* start *

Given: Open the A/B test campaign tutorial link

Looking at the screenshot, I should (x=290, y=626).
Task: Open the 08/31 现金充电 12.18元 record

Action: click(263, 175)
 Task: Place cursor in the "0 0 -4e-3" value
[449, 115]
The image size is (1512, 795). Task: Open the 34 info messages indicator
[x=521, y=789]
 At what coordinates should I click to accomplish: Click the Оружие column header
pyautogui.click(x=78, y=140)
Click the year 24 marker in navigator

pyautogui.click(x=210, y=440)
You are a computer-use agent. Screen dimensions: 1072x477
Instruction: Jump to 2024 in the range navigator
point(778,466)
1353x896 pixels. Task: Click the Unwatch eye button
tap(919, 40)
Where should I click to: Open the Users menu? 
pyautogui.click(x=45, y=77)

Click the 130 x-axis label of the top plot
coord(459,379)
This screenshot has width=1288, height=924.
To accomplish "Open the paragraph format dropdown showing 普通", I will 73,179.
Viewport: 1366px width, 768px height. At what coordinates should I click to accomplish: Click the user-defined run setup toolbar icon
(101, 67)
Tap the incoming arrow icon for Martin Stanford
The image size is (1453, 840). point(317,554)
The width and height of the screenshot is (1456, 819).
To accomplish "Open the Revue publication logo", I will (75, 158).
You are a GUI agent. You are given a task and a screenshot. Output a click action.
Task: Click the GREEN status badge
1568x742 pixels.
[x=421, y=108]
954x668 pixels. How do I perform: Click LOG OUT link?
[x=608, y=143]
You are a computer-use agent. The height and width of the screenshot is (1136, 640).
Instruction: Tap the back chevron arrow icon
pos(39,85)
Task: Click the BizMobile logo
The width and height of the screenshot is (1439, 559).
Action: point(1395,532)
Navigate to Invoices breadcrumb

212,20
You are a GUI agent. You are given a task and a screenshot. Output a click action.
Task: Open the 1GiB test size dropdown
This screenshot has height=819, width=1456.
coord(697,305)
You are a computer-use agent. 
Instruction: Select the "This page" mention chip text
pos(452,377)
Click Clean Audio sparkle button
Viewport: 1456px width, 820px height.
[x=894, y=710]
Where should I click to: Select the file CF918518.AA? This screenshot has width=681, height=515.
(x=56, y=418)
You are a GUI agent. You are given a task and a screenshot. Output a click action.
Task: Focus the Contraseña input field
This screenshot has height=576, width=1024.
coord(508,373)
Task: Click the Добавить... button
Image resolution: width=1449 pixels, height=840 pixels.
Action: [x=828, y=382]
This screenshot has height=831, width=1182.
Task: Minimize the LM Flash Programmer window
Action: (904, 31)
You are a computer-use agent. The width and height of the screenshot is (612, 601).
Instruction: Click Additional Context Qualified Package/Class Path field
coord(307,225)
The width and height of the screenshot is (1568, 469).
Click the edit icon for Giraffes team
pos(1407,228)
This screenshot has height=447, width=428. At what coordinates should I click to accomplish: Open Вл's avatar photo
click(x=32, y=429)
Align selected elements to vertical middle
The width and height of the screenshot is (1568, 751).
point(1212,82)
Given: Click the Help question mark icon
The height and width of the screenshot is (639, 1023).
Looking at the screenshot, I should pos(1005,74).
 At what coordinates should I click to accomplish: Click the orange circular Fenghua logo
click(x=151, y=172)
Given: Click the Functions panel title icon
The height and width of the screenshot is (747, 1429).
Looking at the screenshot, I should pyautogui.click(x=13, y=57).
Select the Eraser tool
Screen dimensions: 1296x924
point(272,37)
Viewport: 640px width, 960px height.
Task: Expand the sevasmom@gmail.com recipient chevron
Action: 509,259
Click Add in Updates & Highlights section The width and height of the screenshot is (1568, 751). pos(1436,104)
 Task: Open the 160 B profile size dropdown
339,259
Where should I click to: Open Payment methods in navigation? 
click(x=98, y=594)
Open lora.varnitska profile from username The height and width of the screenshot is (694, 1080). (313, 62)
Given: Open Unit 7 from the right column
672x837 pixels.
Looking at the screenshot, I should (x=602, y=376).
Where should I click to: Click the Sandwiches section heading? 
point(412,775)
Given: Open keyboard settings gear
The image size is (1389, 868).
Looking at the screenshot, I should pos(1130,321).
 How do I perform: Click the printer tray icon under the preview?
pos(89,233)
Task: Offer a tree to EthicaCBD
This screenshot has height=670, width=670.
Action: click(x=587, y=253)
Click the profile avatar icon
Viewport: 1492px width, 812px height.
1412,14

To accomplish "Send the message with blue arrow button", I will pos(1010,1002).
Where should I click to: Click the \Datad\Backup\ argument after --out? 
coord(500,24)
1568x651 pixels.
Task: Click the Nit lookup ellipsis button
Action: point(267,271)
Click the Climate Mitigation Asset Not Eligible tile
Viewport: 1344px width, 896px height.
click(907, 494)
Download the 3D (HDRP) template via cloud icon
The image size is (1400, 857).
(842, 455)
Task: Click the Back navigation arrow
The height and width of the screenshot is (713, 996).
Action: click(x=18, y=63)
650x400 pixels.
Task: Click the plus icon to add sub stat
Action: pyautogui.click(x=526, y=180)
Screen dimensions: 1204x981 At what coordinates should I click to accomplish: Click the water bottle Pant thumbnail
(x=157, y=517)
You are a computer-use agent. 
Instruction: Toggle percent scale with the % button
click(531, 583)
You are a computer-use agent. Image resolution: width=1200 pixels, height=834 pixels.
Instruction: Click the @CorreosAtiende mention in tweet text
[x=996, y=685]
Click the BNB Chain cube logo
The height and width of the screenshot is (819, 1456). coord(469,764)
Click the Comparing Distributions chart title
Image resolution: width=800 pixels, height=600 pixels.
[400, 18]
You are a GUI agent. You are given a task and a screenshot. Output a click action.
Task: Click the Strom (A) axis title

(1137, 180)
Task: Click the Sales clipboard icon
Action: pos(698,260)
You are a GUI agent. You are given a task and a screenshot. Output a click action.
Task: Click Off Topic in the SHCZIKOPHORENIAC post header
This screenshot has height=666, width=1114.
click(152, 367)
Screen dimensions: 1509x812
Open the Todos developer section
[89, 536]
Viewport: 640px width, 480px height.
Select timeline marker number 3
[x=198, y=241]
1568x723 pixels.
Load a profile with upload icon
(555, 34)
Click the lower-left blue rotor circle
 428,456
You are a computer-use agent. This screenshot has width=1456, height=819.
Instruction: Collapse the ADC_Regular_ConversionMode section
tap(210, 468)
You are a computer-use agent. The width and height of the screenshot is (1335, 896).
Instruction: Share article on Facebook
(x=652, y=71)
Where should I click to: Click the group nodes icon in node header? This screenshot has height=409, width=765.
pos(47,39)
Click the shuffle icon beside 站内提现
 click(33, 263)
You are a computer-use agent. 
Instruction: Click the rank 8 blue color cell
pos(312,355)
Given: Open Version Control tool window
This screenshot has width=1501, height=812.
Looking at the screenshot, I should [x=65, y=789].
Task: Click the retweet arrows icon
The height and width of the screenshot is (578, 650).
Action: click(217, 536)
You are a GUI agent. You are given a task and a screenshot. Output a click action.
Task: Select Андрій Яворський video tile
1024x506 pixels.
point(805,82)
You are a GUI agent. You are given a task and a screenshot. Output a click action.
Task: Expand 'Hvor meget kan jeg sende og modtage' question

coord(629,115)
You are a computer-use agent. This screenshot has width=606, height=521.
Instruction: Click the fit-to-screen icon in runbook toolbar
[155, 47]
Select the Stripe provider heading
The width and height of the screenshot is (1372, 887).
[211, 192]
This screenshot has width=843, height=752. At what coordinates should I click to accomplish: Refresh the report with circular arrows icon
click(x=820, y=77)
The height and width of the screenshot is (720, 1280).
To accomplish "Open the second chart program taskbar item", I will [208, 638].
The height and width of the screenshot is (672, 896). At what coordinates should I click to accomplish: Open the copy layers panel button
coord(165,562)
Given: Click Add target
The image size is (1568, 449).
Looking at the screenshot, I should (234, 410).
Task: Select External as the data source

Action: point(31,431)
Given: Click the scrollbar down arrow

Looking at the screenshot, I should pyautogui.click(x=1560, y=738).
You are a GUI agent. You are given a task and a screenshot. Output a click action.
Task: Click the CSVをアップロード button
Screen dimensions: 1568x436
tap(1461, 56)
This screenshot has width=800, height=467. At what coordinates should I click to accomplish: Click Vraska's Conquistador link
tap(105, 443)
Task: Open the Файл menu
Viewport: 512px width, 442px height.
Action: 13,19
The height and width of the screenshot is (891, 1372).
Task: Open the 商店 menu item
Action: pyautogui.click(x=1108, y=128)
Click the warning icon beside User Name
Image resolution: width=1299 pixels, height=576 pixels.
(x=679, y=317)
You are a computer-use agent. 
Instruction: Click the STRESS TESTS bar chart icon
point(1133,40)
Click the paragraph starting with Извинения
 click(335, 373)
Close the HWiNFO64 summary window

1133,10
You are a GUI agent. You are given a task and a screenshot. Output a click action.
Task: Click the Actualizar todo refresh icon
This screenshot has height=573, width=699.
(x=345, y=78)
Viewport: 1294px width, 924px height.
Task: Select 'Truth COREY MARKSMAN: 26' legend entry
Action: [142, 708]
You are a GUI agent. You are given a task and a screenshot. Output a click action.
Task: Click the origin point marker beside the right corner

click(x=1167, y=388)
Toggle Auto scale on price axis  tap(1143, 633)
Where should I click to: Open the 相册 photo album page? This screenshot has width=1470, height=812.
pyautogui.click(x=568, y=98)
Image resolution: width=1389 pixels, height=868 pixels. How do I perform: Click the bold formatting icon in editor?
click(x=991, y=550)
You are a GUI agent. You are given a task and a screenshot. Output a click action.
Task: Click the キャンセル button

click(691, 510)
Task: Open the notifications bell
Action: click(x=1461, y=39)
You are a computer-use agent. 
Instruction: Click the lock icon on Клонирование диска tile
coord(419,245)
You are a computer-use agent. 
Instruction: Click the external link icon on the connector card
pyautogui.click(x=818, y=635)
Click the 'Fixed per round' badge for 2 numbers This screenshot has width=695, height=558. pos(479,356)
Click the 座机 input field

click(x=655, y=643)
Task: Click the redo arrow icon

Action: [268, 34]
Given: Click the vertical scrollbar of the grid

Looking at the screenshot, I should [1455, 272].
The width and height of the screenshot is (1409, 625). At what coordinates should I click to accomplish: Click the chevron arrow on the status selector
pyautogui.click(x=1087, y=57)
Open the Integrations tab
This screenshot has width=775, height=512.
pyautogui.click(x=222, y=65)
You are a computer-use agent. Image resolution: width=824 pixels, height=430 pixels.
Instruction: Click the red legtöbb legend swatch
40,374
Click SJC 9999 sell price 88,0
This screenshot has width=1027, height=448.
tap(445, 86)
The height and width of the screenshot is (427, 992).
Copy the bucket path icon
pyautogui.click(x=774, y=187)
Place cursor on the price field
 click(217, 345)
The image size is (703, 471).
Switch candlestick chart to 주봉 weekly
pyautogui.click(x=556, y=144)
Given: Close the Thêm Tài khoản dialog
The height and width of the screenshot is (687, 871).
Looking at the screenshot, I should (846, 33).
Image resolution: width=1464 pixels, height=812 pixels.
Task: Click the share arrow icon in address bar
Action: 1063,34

* end *

**TASK DIRECTIONS**
Quote word for word the rows above, from the very first line down to and including the line with "pyautogui.click(x=45, y=77)".

**OUTPUT OF THE TASK**
Given: Open the A/B test campaign tutorial link

Looking at the screenshot, I should (x=290, y=626).
Task: Open the 08/31 现金充电 12.18元 record

Action: click(263, 175)
 Task: Place cursor in the "0 0 -4e-3" value
[449, 115]
The image size is (1512, 795). Task: Open the 34 info messages indicator
[x=521, y=789]
 At what coordinates should I click to accomplish: Click the Оружие column header
pyautogui.click(x=78, y=140)
Click the year 24 marker in navigator

pyautogui.click(x=210, y=440)
You are a computer-use agent. Screen dimensions: 1072x477
Instruction: Jump to 2024 in the range navigator
point(778,466)
1353x896 pixels. Task: Click the Unwatch eye button
tap(919, 40)
Where should I click to: Open the Users menu? 
pyautogui.click(x=45, y=77)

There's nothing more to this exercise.